* **STATED TASK**:
Print the stretch from the line containing "Edit the Listing links step" through the line containing "[x=308, y=371]" in the items below, reproducing those lines exactly and nothing else.

----- DATASET ENTRIES

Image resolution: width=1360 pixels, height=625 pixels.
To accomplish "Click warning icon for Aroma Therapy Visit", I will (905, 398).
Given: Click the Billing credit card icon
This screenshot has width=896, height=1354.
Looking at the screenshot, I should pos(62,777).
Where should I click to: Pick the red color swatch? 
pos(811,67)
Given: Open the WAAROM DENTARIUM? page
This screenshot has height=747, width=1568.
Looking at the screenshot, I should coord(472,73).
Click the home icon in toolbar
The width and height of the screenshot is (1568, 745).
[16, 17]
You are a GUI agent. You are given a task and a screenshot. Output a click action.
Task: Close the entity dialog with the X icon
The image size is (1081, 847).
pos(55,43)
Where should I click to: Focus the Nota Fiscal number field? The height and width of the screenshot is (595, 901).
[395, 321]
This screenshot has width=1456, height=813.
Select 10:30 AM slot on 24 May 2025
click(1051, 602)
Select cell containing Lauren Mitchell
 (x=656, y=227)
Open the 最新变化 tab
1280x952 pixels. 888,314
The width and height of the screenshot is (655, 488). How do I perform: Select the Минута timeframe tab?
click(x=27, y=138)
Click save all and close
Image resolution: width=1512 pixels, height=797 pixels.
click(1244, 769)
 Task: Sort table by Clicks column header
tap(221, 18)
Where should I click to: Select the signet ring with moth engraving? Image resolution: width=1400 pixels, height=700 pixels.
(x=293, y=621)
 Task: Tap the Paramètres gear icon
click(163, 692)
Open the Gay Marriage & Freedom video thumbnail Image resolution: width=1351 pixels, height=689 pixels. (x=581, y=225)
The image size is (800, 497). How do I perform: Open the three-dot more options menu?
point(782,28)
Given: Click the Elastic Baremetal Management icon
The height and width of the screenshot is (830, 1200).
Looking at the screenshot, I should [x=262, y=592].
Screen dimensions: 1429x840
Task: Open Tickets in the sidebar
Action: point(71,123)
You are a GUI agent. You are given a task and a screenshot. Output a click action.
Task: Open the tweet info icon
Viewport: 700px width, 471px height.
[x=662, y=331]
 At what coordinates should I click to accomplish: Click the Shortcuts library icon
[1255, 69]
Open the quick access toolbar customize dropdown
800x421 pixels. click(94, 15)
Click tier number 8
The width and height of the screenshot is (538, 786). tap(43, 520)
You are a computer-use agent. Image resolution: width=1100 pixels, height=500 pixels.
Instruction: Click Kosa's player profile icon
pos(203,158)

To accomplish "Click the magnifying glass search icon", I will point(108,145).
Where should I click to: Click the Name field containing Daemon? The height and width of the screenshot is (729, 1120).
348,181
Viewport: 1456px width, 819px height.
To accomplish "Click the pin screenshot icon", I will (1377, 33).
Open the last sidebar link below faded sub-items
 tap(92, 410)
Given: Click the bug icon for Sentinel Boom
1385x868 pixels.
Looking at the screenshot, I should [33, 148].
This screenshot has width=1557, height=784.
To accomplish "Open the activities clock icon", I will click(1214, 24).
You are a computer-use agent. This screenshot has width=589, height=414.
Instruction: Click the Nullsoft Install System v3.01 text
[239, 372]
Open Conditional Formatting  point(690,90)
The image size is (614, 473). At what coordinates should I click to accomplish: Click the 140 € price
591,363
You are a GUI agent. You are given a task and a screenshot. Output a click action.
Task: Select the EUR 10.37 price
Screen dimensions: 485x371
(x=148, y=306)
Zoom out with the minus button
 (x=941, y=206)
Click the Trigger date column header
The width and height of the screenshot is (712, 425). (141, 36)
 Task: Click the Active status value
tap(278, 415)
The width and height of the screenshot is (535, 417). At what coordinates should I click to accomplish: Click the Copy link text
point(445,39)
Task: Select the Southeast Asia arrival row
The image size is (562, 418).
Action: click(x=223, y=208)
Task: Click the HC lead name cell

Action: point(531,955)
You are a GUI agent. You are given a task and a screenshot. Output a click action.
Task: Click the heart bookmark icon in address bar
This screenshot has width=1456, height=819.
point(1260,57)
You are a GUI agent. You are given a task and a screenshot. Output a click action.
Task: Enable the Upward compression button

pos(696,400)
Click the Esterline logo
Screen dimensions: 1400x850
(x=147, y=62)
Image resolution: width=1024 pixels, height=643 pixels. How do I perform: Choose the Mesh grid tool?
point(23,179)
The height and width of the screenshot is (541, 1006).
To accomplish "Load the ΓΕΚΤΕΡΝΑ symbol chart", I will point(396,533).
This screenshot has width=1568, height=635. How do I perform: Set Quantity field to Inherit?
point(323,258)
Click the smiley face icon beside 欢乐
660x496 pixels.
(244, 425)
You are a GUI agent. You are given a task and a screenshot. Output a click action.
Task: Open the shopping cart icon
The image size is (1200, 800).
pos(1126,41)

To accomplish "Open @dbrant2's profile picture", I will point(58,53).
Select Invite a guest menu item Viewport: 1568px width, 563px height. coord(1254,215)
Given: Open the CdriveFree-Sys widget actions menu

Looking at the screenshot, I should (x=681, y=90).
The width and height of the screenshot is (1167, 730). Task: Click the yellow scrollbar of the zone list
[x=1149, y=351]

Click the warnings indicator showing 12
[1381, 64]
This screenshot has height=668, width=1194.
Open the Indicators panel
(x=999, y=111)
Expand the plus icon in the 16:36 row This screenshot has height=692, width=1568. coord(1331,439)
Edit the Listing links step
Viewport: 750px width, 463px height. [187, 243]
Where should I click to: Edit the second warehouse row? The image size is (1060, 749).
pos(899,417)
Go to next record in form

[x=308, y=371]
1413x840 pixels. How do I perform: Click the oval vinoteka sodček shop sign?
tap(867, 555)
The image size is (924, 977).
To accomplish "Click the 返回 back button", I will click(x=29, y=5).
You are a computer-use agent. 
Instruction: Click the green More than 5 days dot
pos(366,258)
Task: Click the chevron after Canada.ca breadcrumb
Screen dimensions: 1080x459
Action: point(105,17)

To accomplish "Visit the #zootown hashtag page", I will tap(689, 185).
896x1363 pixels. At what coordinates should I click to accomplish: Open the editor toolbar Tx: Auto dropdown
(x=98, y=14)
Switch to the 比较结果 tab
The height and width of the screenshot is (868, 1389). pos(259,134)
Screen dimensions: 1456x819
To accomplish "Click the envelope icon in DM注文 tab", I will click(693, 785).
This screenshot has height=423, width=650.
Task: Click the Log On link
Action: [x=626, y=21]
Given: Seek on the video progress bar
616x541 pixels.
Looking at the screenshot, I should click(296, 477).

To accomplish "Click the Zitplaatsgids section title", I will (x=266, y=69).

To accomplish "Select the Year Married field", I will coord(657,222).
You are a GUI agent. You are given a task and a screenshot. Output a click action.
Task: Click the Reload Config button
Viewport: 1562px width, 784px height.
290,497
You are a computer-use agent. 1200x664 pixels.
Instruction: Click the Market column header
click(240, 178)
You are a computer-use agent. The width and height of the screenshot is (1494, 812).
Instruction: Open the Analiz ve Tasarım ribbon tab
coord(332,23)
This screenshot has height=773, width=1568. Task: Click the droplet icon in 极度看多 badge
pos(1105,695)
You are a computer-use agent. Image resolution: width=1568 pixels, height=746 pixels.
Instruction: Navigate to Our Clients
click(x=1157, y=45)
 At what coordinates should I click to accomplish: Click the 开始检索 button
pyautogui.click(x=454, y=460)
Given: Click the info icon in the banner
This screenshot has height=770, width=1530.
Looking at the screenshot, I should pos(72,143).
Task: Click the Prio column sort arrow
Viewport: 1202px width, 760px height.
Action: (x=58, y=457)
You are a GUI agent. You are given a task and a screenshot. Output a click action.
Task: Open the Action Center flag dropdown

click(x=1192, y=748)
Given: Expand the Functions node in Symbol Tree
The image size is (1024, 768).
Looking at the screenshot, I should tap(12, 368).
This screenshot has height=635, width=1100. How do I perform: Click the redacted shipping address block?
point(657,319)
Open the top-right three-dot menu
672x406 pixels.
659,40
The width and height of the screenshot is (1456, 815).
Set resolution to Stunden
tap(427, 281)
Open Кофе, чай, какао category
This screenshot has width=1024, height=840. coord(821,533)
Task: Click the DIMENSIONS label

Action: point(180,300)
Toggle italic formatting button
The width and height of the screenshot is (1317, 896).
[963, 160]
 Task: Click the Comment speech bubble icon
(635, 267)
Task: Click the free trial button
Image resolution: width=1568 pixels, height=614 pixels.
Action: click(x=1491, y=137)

----------

* **EXERCISE SOLUTION**:
Edit the Listing links step
Viewport: 750px width, 463px height. [187, 243]
Where should I click to: Edit the second warehouse row? The image size is (1060, 749).
pos(899,417)
Go to next record in form

[x=308, y=371]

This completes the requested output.